Nuestra crítica de la teoría económica clásica aceptada no ha consistido tanto en buscar los defectos lógicos de su análisis, como en señalar que los supuestos tácticos en que se basa se satisfacen rara vez o nunca, con la consecuencia de que no puede resolver los problemas económicos del mundo real. Pero si nuestros controles centrales logran establecer un volumen global de producción correspondiente a la ocupación plena tan aproximadamente como sea posible, la teoría clásica vuelve a cobrar fuerza de aquí en adelante. Si damos por sentado el volumen de la producción, es decir, que está determinado por fuerzas exteriores al esquema clásico de pensamiento, no hay objeción que oponer contra su análisis de la manera en que el interés personal determinará lo que se produce, en qué proporciones se combinarán los factores de la producción con tal fin y cómo se distribuirá entre ellos el valor del producto final.

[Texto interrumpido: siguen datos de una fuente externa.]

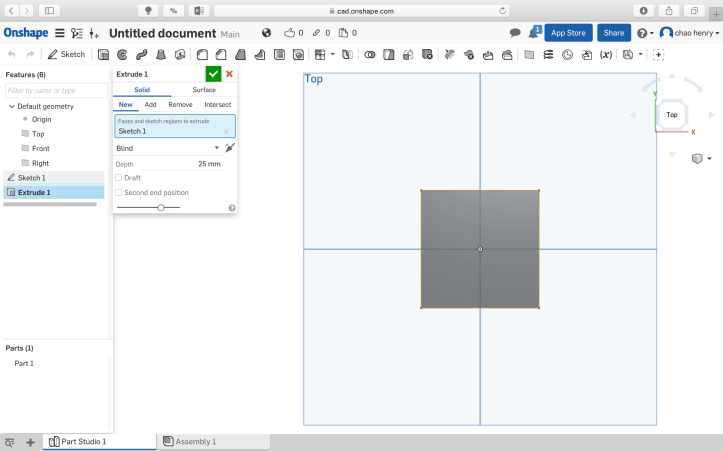Screen dimensions: 723x451
Task: Switch to the Surface tab
Action: pyautogui.click(x=203, y=90)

Insistimos en que, si nos hemos ocupado del problema de la frugalidad de una manera diferente, no hay objeción que oponer a la teoría clásica moderna por lo que respecta al grado de conciliación entre las ventajas públicas y privadas, en condiciones de competencia perfecta e imperfecta, respectivamente. De este modo, fuera de la necesidad de controles centrales para lograr el ajuste entre la propensión a consumir y el aliciente para invertir no hay más razón para socializar la vida económica que la que existía antes. De una manera, concreta, no vea razón para suponer que el sistema existente emplee mal los factores de producción que se utilizan. Por supuesto que hay errores de previsión; pero éstos no podrían evitarse centralizando las decisiones. Cuando de 10 millones de hombres deseosos de trabajar y hábiles para el caso están empleados 9 millones, no existe nada que permita a que el trabajo de estos 9 millones esté mal empleado. La queja en contra del sistema presente no consiste en que estos 9 millones deberían estar empleados en tareas diversas, sino en que las plazas debieran ser suficientes para el millón restante de hombres. En lo que ha fallado el sistema actual ha sido en determinar el volumen del empleo efectivo y no su dirección.
John Maynard Keynes (Cambridge, 1883) fue uno de los economistas más relevantes de la historia y es considerado el más importante del siglo XX. Su teoría económica postulaba que el Estado debe intervenir en la economía para mantener el equilibrio y revertir los ciclos de crisis. Defendía que el mercado no se regulaba de forma natural, por lo que los Gobiernos debían minimizar sus fluctuaciones económicas.